→ **Requirements**: Copy the records below line for line without alteration, omitting the pictures from your answer.

→ **Element and text position data**:

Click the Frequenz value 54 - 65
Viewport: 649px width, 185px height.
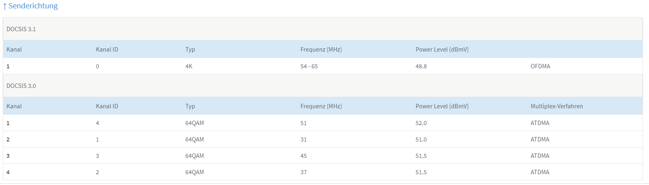[309, 66]
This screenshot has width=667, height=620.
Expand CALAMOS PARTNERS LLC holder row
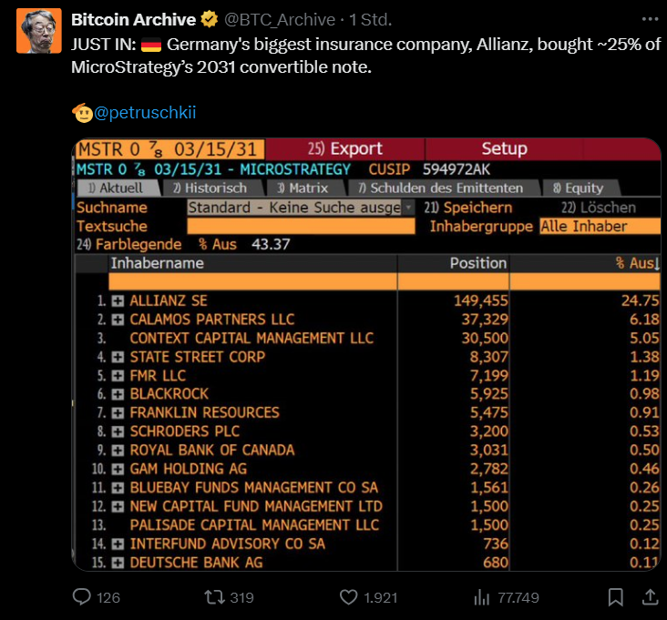pos(118,320)
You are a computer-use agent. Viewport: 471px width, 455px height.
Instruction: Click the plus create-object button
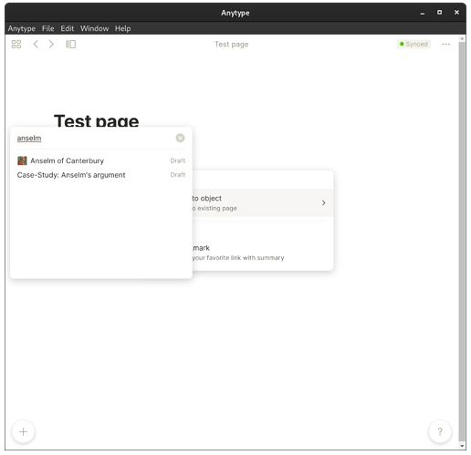(x=23, y=431)
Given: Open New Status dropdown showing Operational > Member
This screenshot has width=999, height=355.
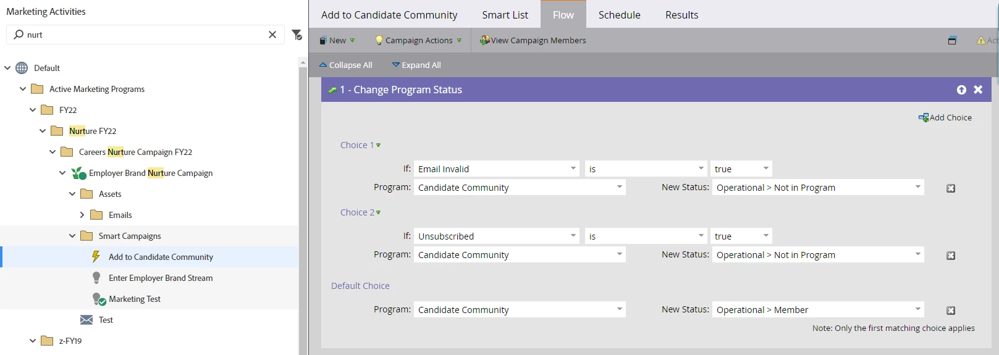Looking at the screenshot, I should tap(917, 309).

→ **Result of the task**:
Click the Frequenz value 54 - 65
Viewport: 649px width, 185px height.
[309, 66]
This screenshot has width=667, height=620.
Expand CALAMOS PARTNERS LLC holder row
pos(118,320)
You are a computer-use agent. Viewport: 471px width, 455px height.
Instruction: Click the plus create-object button
(x=23, y=431)
Given: Open New Status dropdown showing Operational > Member
This screenshot has width=999, height=355.
Looking at the screenshot, I should tap(917, 309).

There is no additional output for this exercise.